- Activity:
In your output, repeat each entry exactly and include no pictures.

Start of Data

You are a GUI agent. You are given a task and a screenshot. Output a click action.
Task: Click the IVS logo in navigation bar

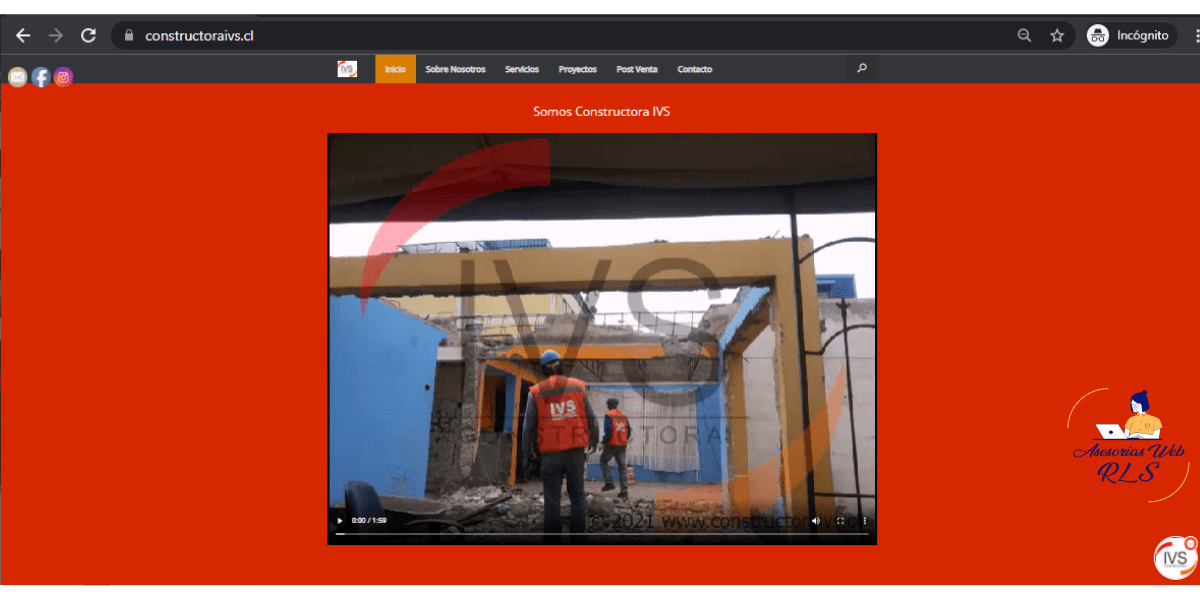click(347, 69)
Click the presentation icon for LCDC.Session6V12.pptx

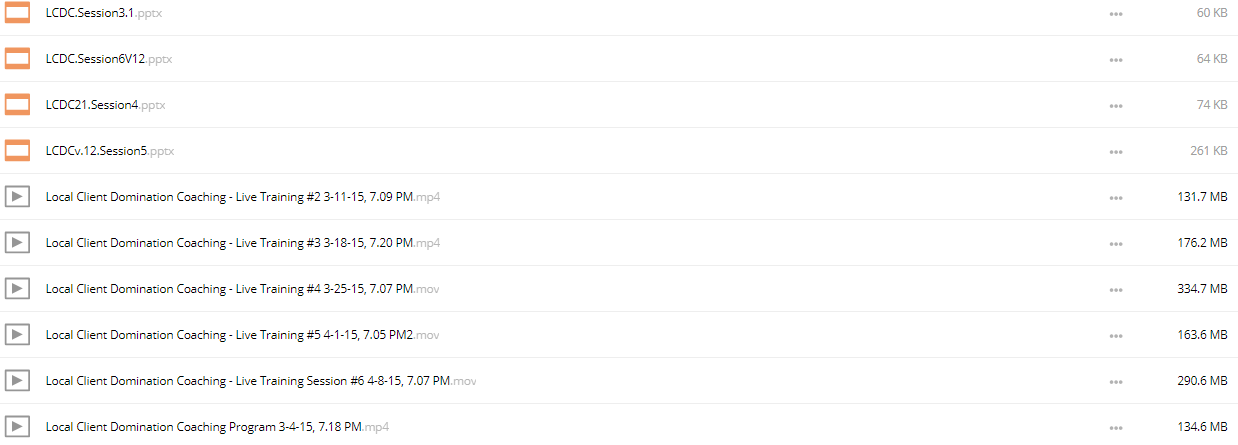[x=17, y=59]
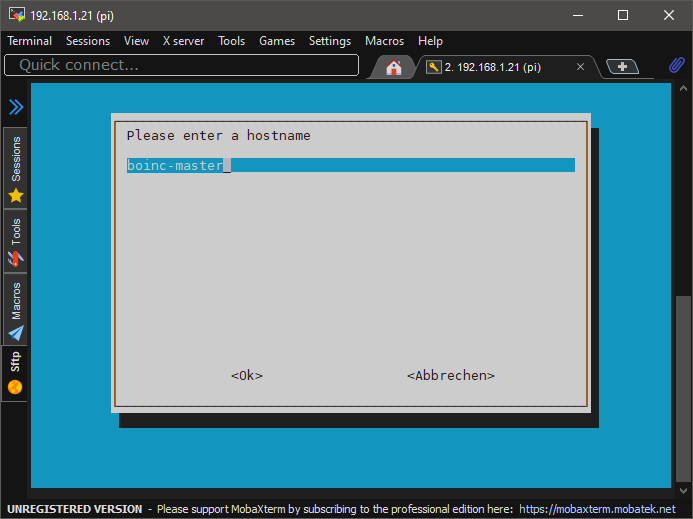The height and width of the screenshot is (519, 693).
Task: Confirm hostname with Ok button
Action: [x=246, y=376]
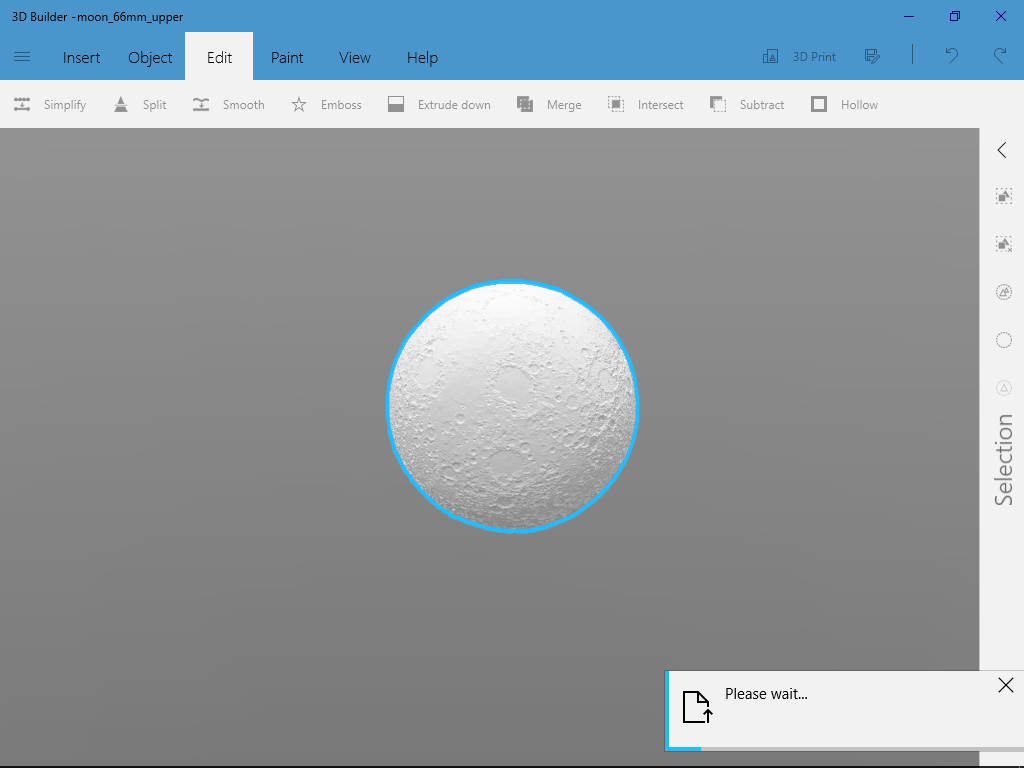This screenshot has height=768, width=1024.
Task: Choose the Smooth tool
Action: (228, 104)
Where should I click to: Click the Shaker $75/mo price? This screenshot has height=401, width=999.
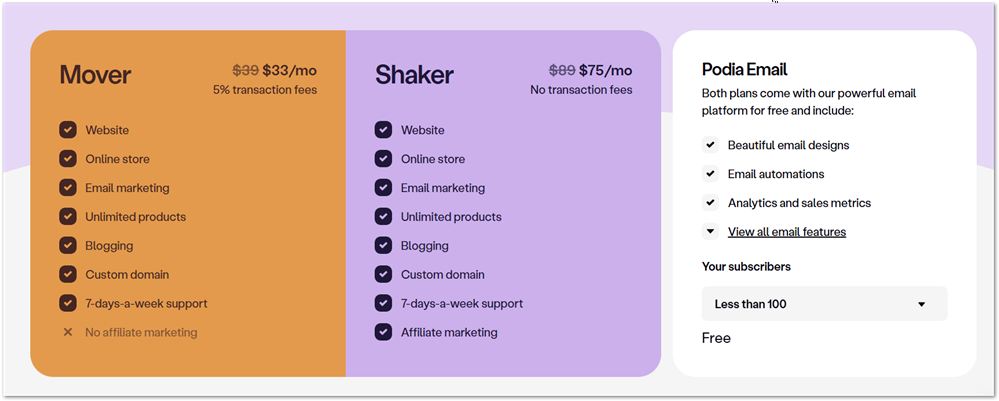[x=605, y=70]
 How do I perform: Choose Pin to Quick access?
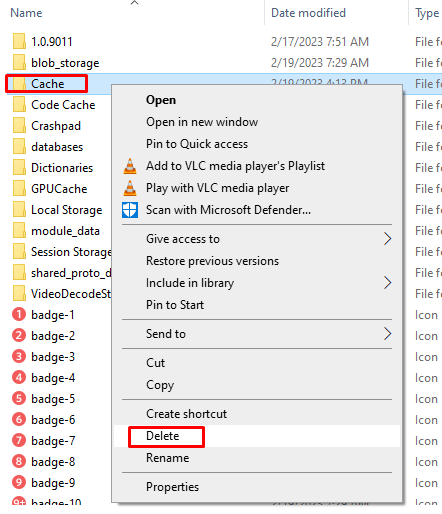pyautogui.click(x=197, y=144)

End of Data

- Written response:
You are a GUI agent. You are given a task and a screenshot. Output a click action.
Task: Click the IVS logo in navigation bar

click(347, 69)
Click the presentation icon for LCDC.Session6V12.pptx

[x=17, y=59]
The height and width of the screenshot is (519, 693).
Task: Confirm hostname with Ok button
Action: [x=246, y=376]
This screenshot has height=768, width=1024.
Task: Choose the Smooth tool
Action: (228, 104)
Where should I click to: Click the Shaker $75/mo price? This screenshot has height=401, width=999.
[x=605, y=70]
 How do I perform: Choose Pin to Quick access?
pyautogui.click(x=197, y=144)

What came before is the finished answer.